Stored records
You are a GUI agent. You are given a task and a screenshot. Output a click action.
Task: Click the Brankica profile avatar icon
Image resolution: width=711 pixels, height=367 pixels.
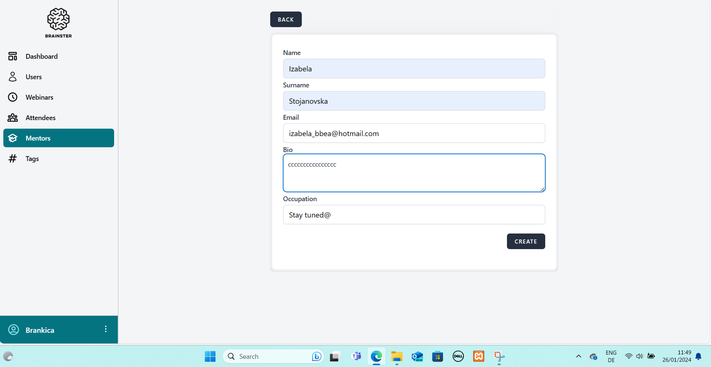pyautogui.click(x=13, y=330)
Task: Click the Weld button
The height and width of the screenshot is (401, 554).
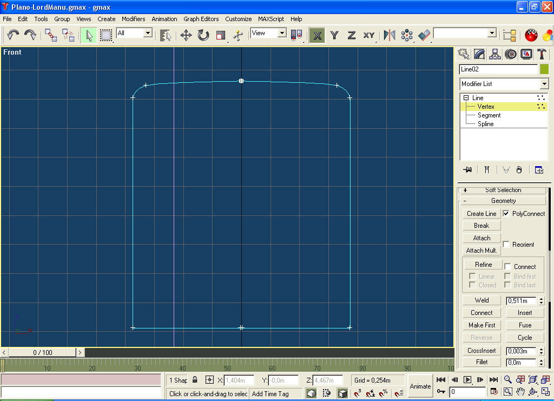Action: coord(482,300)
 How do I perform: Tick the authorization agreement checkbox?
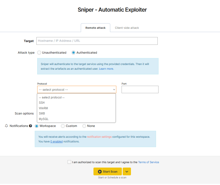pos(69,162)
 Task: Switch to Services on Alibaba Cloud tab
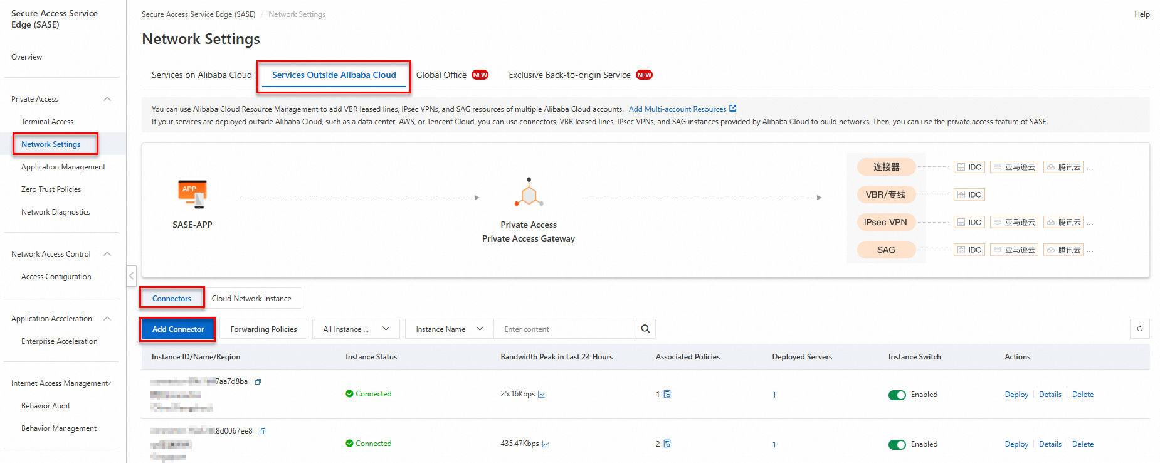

### Instructions to follow
Only the lines from the one with "Task: Click the Weld button" through the end of the data, both ends included, should be written out exactly, and no pictures should appear.

### Response area
Task: Click the Weld button
The height and width of the screenshot is (401, 554).
Action: coord(482,300)
 How do I perform: Tick the authorization agreement checkbox?
pos(69,162)
 Task: Switch to Services on Alibaba Cloud tab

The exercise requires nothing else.